ELEMENT 5: Improving Decision Making about Timing of Birth for Women with Risk
The UK and Australian protocols include recommendations for shared decision making for patients for induction >=39 weeks with recurrent decreased fetal movement or other risk factors for stillbirth not currently part of ACOG guidelines that encourage induction between 39-40 weeks. Examples of such risk factors include obesity, ART pregnancy, black race, nulliparity, substance abuse, and limited prenatal care.
In 2018, Grobman et al. published the ARRIVE trial (A Randomized Trial of Induction versus Expectant Management) in the New England Journal of Medicine. This study of over 6000 nulliparous patients found that elective induction at 39 0/7 weeks- 39 4/7 weeks was associated with 16% fewer caesarian section deliveries in the induction group (18.6% vs 22.2%; RR 0.84; 95% CI, 0.76–0.93). 27 In 2019, a follow-up study assessing multiparous patients identified a reduced caesarian section rate in these patients as well (5.1% vs 6.6%; aOR 0.60, 95% CI 0.37–0.97).

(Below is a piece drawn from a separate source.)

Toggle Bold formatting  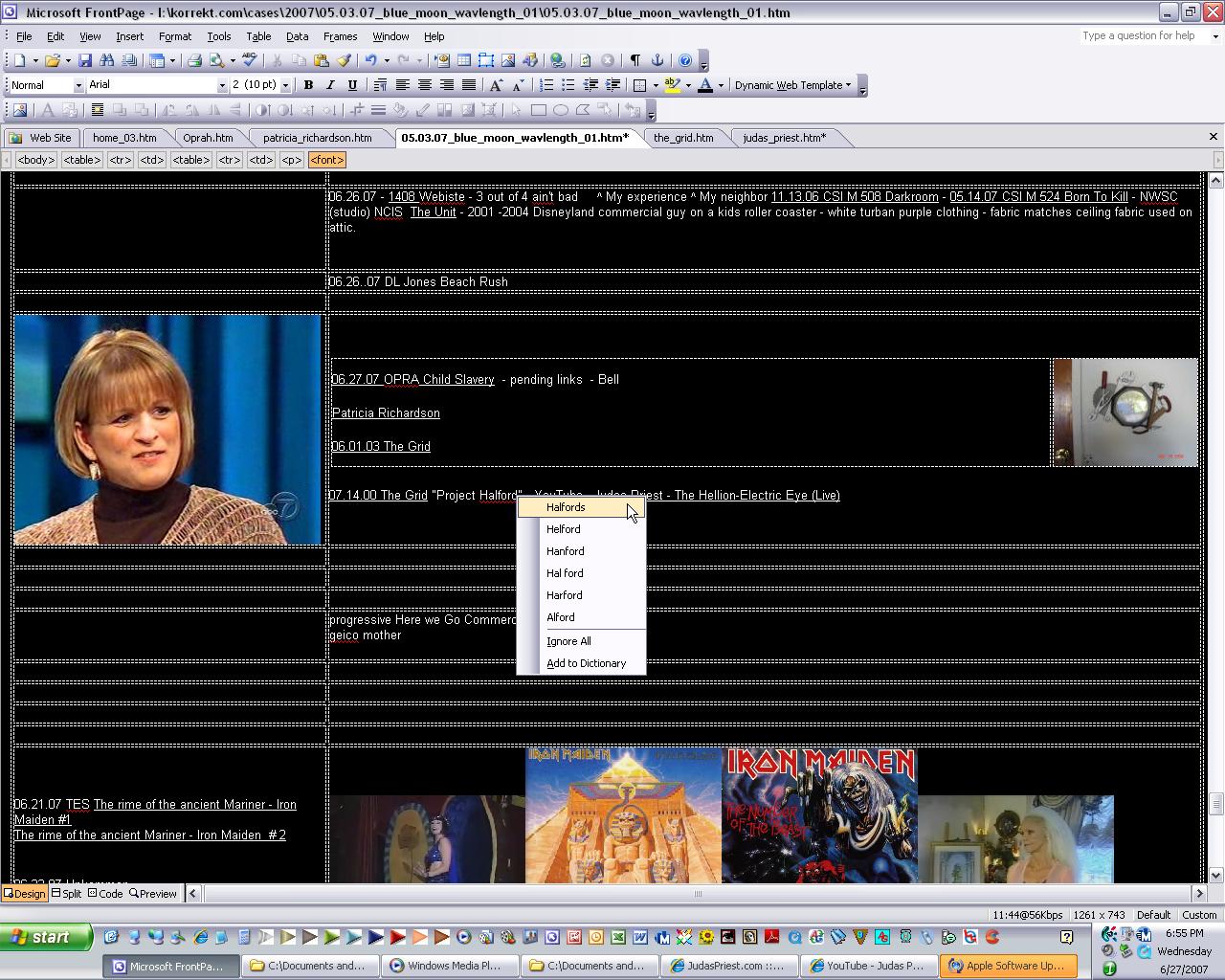(x=308, y=85)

The ARRIVE trial raises the question of whether any patient with risk factors for stillbirth should remain pregnant after 39 weeks gestation. Like the UK and Australia, the US should consider an induction protocol for patients >=39 weeks gestation with risks factors for stillbirth that may not fall under current guidelines for induction already in place such as hypertension, multiple gestation and diabetes. Ideally, development of a risk-stratification calculator for stillbirth which incorporates all known stillbirth risk factors and the recommendation for induction if over baseline stillbirth risk would be a helpful step as well. ACOG may not be ready to recommend all patients being induced at 39-40 weeks, but a recommendation for induction for those with increased risk not covered by current guidelines, would be a huge step in the right direction.

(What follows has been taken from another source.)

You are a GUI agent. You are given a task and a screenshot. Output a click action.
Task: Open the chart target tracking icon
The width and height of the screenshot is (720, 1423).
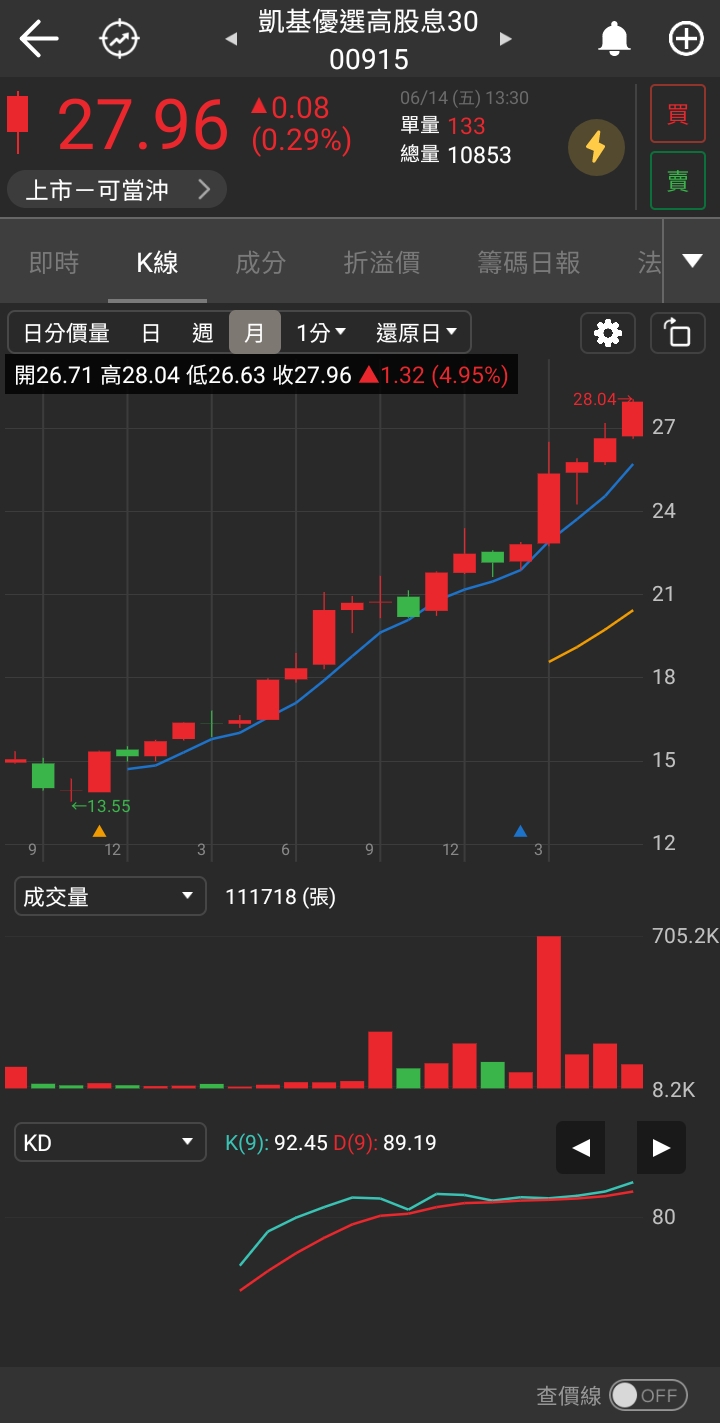pyautogui.click(x=119, y=40)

The stillbirth rate is higher in the United States than the vast majority of high resource nations. Because the subject of stillbirth is stigmatized, patients often remain unaware of its risk. Few patients and providers are aware that 1/160 pregnancies ends in stillbirth in the United States. The protocols from the UK and Australia offer a concise and standardized approach to reducing stillbirth rate. A recent study suggests that 47% of preventible term stillbirths occur in patients are not being identified by current pregnancy management guidelines. The UK and Australian protocols are designed to identify patients who are “falling through the cracks” of current obstetrical care. These proposed changes can be implemented into a practice bulletin in a concise way to help identify at-risk pregnancies, and prevent a significant proportion of stillbirths. The ARRIVE trial provides justification for induction after 39 weeks for patients with known elevated risk of stillbirth who are not currently recommended for induction by current guidelines, without increasing risk of adverse outcomes such as caesarian section. The Star Legacy Foundation, whose mission is centered on stillbirth awareness/education/prevention, has asked “Why not stillbirth prevention?”, given that the risk of stillbirth greatly exceeds the risk of multiple other pregnancy-related conditions for which protocols and guidelines currently exist (examples Listeria and Toxoplasmosis exposure in pregnancy). This commentary is intended as a “call to action” to improve identification and management of patients at increased risk of stillbirth who are currently underserved, and demonstrate the commitment of the obstetrical community to bring the issue of stillbirth into the light, in order to support bereaved patients and their families.